| Record excerpts |
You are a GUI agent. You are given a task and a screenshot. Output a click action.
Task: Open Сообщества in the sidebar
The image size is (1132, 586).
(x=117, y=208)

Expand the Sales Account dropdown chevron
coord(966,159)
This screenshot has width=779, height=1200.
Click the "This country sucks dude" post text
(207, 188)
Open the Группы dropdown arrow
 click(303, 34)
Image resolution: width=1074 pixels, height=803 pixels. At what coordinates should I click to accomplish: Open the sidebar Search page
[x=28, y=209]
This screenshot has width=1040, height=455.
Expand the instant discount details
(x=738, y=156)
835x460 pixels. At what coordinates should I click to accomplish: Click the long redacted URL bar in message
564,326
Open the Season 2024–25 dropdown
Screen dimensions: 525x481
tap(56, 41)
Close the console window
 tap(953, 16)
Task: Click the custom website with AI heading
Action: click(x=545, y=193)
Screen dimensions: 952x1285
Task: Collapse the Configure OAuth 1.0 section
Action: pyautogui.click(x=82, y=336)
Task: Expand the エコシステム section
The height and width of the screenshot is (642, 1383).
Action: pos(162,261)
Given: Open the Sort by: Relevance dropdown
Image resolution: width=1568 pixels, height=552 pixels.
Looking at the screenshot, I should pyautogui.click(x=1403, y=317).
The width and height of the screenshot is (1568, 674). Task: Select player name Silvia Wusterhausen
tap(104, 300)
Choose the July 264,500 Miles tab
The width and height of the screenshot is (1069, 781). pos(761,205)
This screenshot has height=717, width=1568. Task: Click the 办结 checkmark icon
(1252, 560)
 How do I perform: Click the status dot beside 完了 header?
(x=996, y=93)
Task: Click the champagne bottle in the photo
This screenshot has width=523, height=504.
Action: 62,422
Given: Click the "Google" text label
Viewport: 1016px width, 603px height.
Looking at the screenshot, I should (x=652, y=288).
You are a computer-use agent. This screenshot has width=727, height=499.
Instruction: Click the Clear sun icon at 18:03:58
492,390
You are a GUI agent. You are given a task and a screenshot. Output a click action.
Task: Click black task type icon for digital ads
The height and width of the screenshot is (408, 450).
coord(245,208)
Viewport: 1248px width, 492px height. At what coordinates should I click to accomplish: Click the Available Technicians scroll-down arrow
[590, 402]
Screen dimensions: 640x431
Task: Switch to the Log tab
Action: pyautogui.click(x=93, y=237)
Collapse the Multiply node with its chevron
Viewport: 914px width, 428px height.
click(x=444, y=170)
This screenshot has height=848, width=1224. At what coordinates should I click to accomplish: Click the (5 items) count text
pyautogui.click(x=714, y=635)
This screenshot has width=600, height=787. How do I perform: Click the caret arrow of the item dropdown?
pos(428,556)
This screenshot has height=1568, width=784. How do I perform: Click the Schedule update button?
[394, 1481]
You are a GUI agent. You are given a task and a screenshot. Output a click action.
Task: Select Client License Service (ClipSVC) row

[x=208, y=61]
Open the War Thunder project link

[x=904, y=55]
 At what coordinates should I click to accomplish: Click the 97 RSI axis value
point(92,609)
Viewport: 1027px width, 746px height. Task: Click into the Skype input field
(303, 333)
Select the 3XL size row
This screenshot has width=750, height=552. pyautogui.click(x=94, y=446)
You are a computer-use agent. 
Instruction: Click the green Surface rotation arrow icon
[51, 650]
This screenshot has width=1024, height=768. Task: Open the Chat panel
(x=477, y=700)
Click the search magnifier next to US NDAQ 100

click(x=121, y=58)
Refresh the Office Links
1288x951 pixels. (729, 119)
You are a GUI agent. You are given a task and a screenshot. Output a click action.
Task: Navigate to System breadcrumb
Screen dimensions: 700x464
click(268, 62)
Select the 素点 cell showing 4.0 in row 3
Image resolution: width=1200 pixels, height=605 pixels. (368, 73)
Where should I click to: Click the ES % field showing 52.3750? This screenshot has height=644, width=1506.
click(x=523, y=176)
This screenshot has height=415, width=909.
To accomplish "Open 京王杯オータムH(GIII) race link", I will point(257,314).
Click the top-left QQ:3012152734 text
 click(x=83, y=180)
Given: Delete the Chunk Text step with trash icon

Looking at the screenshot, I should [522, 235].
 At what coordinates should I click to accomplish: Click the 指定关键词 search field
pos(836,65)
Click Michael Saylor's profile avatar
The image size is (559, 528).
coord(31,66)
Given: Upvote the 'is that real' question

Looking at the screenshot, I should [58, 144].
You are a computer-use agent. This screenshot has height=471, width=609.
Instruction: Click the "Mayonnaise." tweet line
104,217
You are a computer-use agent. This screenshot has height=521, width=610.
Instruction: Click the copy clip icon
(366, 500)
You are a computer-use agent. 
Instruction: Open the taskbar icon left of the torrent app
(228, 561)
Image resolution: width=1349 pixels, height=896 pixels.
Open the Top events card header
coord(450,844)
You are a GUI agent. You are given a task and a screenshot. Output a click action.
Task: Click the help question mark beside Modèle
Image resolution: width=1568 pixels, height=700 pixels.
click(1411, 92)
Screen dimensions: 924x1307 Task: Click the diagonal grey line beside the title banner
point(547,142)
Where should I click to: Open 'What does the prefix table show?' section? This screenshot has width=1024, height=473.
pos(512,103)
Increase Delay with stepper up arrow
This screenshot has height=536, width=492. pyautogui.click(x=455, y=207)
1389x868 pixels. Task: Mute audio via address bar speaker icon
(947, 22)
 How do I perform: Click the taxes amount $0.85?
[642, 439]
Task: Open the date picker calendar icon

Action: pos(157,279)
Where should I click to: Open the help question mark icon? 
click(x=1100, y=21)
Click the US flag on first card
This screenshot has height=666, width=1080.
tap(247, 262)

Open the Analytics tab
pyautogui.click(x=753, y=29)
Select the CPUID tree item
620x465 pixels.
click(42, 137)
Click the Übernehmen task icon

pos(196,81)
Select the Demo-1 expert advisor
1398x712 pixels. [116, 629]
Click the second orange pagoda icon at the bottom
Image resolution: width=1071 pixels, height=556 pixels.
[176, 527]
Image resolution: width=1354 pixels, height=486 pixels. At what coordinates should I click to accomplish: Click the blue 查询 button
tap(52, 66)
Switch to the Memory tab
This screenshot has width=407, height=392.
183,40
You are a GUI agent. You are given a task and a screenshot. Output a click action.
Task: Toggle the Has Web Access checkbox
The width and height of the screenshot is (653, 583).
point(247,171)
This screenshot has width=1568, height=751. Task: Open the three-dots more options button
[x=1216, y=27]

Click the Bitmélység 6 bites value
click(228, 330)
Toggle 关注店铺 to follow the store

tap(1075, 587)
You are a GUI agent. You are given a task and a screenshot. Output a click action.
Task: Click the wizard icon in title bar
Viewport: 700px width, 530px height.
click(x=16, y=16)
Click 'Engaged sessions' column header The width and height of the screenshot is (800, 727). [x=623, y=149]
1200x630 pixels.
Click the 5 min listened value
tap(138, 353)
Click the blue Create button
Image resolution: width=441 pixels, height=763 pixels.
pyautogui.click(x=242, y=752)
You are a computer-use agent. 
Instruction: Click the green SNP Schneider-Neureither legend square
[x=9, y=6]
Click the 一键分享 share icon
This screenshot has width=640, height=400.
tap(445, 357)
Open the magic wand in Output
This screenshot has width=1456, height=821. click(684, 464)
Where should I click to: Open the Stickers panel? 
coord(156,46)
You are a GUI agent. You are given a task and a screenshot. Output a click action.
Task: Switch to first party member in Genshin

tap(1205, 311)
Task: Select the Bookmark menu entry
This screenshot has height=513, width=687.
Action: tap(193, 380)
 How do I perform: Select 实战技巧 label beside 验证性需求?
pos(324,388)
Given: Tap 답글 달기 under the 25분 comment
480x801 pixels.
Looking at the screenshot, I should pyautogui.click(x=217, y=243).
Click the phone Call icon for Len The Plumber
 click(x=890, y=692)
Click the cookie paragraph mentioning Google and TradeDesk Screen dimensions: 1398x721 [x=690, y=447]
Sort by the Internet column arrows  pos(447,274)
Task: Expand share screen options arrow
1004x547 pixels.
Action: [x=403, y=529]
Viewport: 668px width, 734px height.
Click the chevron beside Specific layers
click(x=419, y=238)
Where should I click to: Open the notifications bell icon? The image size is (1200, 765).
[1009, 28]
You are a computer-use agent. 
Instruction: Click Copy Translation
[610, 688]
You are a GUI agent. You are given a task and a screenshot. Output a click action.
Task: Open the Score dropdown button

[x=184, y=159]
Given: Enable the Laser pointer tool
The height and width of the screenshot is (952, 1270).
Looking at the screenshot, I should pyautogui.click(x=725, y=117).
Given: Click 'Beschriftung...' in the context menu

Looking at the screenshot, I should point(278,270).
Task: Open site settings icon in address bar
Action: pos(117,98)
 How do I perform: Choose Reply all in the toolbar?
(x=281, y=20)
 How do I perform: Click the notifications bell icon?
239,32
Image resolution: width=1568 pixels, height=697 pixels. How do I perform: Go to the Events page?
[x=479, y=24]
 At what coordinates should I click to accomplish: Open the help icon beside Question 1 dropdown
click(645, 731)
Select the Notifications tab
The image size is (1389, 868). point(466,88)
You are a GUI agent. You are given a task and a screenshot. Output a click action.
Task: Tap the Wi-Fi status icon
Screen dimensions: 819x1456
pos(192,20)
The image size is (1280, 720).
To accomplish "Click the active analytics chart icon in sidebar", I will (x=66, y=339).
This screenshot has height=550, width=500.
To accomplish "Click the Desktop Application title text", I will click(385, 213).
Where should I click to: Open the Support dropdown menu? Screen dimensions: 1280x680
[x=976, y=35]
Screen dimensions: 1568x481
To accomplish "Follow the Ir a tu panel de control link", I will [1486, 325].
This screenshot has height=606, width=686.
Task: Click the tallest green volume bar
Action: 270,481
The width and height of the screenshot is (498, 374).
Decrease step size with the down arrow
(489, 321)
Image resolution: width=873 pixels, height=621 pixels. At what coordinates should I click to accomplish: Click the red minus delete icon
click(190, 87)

| What needs to be done |
For the word "column", find all matching lines in the entries above and copy them out.

| Solution to this problem |
Click 'Engaged sessions' column header The width and height of the screenshot is (800, 727). [x=623, y=149]
Sort by the Internet column arrows  pos(447,274)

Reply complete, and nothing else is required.